Monday, December 05, 2005

Navy to Expand Fleet

Not by much, but at least its something. From Reuters:

The (NY) Times said the Navy's plan was to increase its 281-ship fleet by 32 vessels, citing senior Defense Department officials. It said the project that would cost more than $13 billion a year, $3 billion more than the current shipbuilding budget.
"We are at a crisis in shipbuilding," a senior Navy official told the newspaper. "If we don't start building this up next year and the next year and the next year, we won't have the force we need."


They may have to cut the Air Force to get it, something unthinkable even a few years ago, when the AF was the top funded service:

The Wall Street Journal, citing service officials, said the Air Force was considering eliminating over 30,000 uniformed and civilian positions between fiscal 2007 and 2011.
The Journal said that the Army was not looking at personnel cuts, but was considering a modest slowdown in troop growth. The paper said curtailments would be due to the Army's recruiting problems as well as its desire to save money.
The Journal stressed that any proposed cuts were tentative, and that their size could change.

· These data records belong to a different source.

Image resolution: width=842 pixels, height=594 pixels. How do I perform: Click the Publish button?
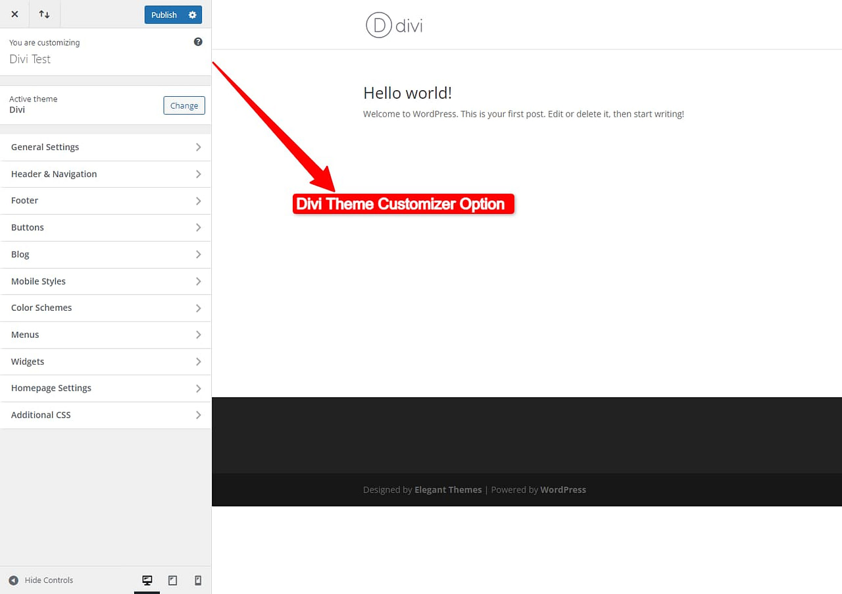pyautogui.click(x=163, y=14)
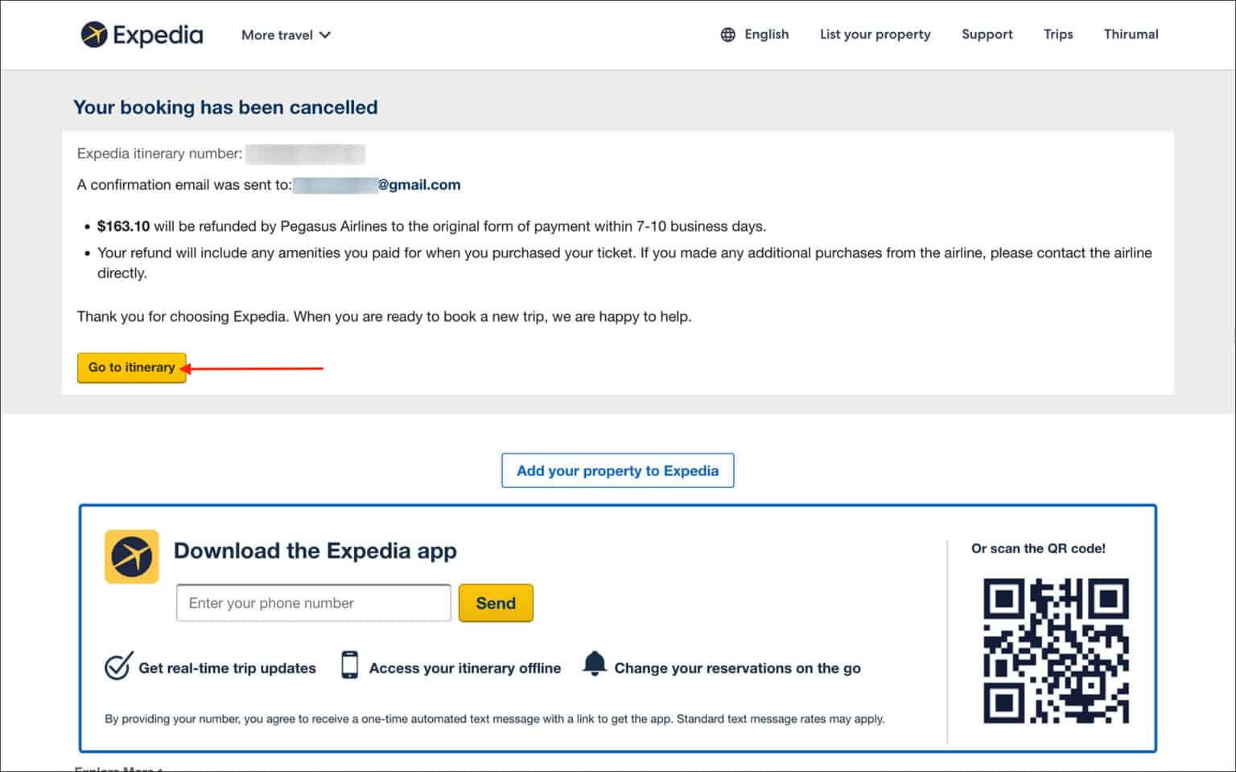The image size is (1236, 772).
Task: Click the real-time trip updates checkmark icon
Action: 117,666
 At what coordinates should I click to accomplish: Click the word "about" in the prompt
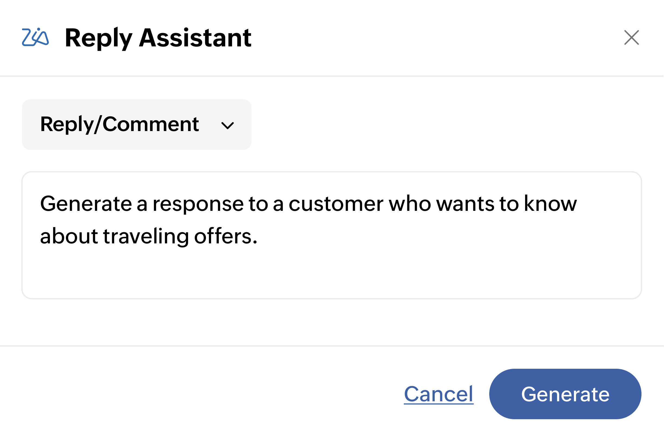click(69, 236)
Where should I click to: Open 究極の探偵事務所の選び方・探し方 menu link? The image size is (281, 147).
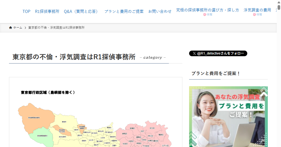[x=208, y=10]
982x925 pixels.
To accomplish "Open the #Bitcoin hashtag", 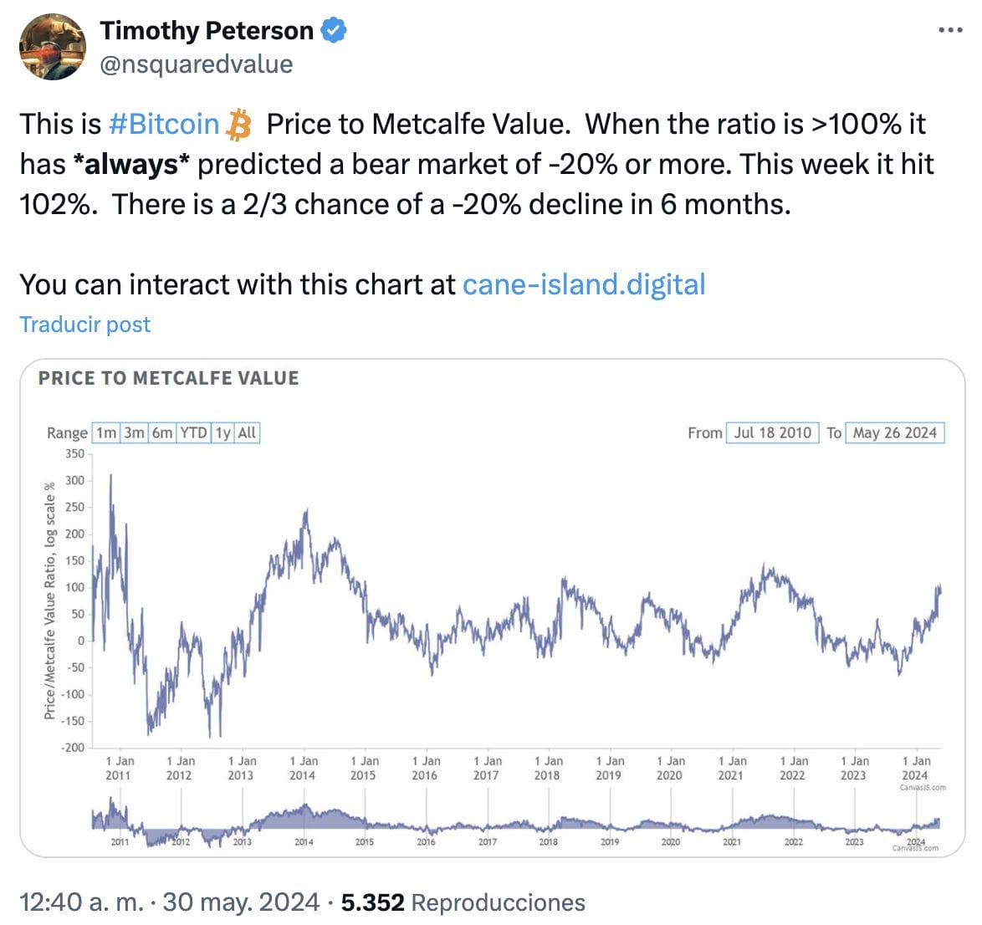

As I said, this is a start, but consider the 100 ships bought during the 1980's , or the 6000 commissioned in WW2.

Also, the NYT expands on the story:

The plan calls for building 55 small, fast vessels called littoral combat ships, which are being designed to allow the Navy to operate in shallow coastal areas where mines and terrorist bombings are a growing threat. Costing less than $300 million, the littoral combat ship is relatively inexpensive.
Navy officials say they have scaled back their goals for a new destroyer, the DD(X), whose primary purpose would be to support major combat operations ashore. The Navy once wanted 23 to 30 DD(X) vessels, but Admiral Mullen has decided on only 7, the Navy official said. The reduction is due in part to the ship's spiraling cost, now estimated at $2 billion to $3 billion per ship.
The plan also calls for building 19 CG(X) vessels, a new cruiser designed for missile defense, but the first ship is not due to be completed until 2017, the Navy official said.
The proposal would also reduce the fleet's more than 50 attack submarines to 48, the official said...The plan also calls for building 31 amphibious assault ships, which can be used to ferry marines ashore or support humanitarian operations...But the Navy would keep 11 aircraft carriers, just one fewer than the dozen it has maintained since the end of the cold war.

The DDX seems to be the F/A-22 Raptor of the sea service, they just can't afford as many as they want.